Colon Cancer Risk: More Evidence for Common Disease, Common Gene Hypothesis
We know from both population-based epidemiologic studies and from twin studies that our genes make a substantial contribution to risk for colorectal (aka colon) cancer. Although there are several relatively uncommon familial colon cancer predisposition syndromes (which account for <5% of all colon cancer) with known genes involved, progress towards unraveling genomic variants involved in the more common, run-of-the-mill colon cancer cases has been slower in coming.
However, a study published recently in the journal Nature Genetics reports significant progress in this regard. This study is one of a flurry of genome-wide association studies (GWAS) - which utilize a study design made possible by recent advances in our ability to simultaneously examine an individual's genotype at hundreds of thousands of sites of single nucleotide polymorphisms (SNPs).
Pursuing the idea that variation in colon cancer risk may be due to relatively common low risk SNPs (perhaps in combination), many of the same authors (a group led by Richard Houlston and Ian Tomlinson) had reported in the August 2007 Nature Genetics that a SNP located on chromosome 8 was associated with colon cancer. Although statistical support was strong, it is important to keep in mind that the risk to individuals with the variant SNP (whether they have one copy or two) was modest. Odds ratios were 1.27 for heterozygotes (with one copy of the risk variant) and 1.47 for homozygotes (who carry the risk variant on both copies of chromosome 8). There were also reports from other groups in Nature Genetics about colon cancer risk and this region of chromosome 8.
Now, in the new paper published online in the November 2007 issue of Nature Genetics, the group led by Houlston and Tomlinson focused on another strong signal from their genome-wide association study. They identified three SNPs in a gene called SMAD7 that were very significantly associated with colon cancer risk. Interestingly, as with the results from a number of other recent GWAS studies, the significant SNPs were intronic (i.e., located in an intron, in between the exons which are the stretches of DNA with the information coding for amino acids, the protein building blocks). As is often the case, the functional SNP at this locus is unknown at this point.
SMAD7 is also known as "mothers against decapentaplegic homolog 7." Unfortunately for those of us who have to deal with this stuff clinically, the drosophila (fruitfly) genetics community has a tradition of picking names of this sort. Nevertheless, the available information about SMAD7 function within the cell suggests that it is quite plausible as a colon cancer risk gene. Specifically, it acts as an antagonist of TGF-beta signalling, a pathway known to be relevant to colon cancer development.

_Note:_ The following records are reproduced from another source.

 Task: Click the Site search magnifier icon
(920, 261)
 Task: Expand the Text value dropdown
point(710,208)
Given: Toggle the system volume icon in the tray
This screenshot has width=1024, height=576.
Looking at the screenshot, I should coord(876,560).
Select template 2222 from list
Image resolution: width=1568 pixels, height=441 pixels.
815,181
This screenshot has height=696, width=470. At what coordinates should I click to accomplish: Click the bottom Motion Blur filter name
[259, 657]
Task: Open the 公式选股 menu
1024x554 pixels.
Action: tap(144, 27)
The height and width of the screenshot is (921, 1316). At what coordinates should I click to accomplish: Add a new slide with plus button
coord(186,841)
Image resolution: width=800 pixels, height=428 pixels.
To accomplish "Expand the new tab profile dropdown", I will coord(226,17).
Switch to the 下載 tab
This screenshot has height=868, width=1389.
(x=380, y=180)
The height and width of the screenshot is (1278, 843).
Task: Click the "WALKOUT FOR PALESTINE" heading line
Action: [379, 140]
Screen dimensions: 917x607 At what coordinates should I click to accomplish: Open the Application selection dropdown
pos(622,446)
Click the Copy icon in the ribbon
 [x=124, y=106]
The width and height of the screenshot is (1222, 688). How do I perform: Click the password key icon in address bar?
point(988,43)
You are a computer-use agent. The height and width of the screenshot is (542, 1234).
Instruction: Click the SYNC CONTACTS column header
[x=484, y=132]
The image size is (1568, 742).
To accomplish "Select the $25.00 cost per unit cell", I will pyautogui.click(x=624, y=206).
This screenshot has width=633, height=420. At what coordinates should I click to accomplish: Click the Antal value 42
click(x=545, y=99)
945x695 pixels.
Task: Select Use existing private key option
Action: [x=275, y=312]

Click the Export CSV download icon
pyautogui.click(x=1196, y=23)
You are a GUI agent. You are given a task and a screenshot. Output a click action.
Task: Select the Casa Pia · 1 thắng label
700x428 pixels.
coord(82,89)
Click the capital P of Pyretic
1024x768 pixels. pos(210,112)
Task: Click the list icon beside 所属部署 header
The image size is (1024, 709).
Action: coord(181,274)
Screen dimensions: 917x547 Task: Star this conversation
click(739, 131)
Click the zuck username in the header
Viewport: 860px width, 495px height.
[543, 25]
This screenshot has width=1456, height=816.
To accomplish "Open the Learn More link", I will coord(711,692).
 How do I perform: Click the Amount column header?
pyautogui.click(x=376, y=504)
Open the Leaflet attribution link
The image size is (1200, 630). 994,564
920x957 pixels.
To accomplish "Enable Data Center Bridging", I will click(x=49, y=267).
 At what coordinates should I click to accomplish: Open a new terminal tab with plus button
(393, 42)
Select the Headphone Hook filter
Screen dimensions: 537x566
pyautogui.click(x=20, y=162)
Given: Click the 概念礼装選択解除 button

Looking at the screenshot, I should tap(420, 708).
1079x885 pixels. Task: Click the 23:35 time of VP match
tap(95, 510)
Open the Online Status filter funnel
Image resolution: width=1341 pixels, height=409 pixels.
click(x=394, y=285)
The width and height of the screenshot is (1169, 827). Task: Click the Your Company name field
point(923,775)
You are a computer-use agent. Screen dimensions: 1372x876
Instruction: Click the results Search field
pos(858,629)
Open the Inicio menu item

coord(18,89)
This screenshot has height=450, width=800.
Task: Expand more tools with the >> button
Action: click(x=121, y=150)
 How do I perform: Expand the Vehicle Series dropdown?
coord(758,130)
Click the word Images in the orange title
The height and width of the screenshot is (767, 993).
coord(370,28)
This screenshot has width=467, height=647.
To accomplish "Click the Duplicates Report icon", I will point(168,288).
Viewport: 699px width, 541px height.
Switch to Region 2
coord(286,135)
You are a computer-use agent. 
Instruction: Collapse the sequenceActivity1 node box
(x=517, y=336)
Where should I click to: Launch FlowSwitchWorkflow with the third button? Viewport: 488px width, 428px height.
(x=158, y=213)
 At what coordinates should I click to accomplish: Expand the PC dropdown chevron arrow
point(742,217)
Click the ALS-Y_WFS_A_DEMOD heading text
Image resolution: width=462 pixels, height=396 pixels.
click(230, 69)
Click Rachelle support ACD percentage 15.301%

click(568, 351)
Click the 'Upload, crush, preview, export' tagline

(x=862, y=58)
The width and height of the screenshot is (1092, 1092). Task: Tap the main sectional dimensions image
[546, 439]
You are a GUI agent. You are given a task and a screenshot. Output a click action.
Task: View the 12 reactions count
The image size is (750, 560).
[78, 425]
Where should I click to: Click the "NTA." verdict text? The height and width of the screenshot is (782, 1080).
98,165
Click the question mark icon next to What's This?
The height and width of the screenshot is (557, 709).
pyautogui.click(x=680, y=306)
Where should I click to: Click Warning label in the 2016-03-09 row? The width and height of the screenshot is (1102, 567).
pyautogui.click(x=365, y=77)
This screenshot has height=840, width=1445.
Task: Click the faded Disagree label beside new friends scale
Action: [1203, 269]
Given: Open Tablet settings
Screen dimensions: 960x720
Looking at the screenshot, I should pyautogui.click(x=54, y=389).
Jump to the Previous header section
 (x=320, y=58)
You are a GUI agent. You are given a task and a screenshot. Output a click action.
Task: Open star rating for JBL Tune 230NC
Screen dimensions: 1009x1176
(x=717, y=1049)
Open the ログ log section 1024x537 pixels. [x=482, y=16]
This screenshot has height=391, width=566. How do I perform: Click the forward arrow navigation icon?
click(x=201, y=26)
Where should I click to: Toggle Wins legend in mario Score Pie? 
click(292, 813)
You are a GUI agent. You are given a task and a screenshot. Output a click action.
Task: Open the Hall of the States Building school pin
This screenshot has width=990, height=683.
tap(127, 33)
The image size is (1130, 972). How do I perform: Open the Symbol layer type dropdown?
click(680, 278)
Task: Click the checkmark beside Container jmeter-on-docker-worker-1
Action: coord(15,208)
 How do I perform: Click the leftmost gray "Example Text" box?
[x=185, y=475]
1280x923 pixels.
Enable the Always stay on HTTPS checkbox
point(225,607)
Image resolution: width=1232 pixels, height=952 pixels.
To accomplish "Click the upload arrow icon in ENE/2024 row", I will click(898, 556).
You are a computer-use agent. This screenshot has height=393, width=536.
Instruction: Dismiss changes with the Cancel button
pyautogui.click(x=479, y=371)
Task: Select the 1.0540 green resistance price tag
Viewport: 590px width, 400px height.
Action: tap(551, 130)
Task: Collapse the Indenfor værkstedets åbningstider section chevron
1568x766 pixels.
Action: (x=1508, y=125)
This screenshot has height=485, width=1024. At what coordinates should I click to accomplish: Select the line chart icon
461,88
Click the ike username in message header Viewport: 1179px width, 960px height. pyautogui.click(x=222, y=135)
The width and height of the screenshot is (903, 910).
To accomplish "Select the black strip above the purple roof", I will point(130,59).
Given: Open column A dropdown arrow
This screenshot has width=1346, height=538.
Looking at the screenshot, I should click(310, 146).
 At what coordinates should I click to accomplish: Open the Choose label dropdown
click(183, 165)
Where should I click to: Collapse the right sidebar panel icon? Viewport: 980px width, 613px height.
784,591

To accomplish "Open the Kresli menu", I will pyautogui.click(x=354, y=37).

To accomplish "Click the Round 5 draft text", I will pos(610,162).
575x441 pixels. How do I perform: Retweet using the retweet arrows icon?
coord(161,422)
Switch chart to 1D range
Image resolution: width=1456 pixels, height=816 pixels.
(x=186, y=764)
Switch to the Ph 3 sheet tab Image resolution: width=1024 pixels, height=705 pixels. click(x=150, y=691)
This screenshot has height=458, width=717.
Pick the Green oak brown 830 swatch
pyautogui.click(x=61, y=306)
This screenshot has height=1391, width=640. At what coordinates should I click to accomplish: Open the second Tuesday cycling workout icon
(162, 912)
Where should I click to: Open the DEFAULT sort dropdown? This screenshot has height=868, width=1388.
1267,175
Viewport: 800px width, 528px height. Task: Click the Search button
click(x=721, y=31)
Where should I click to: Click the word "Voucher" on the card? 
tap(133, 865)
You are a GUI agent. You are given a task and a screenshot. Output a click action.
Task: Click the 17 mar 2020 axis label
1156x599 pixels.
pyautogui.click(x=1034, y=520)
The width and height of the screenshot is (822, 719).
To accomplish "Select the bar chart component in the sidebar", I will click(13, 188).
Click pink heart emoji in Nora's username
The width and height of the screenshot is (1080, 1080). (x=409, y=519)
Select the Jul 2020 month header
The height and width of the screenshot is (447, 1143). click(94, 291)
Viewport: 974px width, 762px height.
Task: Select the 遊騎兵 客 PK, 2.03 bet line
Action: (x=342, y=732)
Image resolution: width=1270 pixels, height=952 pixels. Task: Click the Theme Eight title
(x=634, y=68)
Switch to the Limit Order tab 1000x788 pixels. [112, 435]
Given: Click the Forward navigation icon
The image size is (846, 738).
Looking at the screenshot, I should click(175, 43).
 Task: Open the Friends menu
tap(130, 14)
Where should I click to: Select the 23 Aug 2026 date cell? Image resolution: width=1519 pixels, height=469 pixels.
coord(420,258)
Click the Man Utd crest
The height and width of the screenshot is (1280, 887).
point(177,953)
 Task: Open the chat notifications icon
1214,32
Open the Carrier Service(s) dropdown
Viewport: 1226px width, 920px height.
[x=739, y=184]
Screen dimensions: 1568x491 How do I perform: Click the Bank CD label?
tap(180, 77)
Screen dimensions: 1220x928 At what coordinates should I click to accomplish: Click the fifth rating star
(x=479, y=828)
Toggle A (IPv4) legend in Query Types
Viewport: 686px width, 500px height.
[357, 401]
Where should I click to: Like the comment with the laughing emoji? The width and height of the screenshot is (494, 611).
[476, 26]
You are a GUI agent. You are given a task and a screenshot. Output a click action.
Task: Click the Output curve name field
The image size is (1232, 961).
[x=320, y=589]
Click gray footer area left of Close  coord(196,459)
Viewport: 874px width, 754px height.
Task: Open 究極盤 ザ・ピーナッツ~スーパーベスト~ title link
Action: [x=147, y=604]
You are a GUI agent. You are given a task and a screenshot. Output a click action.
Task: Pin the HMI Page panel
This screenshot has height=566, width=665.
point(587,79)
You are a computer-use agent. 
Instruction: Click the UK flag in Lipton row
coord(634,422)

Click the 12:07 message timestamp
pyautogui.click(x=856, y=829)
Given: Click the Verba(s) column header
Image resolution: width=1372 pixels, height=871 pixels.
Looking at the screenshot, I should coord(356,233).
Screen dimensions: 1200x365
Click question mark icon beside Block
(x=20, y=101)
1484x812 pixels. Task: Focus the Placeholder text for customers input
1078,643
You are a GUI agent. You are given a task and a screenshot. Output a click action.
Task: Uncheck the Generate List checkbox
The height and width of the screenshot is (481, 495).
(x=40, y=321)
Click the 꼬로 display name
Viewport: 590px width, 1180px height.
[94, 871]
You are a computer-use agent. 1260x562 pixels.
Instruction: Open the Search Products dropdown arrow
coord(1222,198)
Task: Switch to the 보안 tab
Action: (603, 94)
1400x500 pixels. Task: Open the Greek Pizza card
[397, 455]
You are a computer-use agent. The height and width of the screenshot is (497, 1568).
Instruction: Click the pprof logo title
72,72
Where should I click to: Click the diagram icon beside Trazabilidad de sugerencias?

The authors suggest that the SMAD7 risk variants likely contribute to about 15% of colorectal cancer cases. For those of us practicing clinical cancer genetics, however, it is important to note that SMAD7 seems to be involved in less than 1% of familial colon cancer though. This fact, in conjunction with the relatively modest odds ratios, will likely limit applicability of this new result to the individual patient. Nevertheless, I can certainly see a future coming in which the SMAD7 SNPs - presumably in conjunction with other colon cancer risk SNPs - are utilized on a population-wide basis to partition individuals into different risk categories with different recommended screening strategies.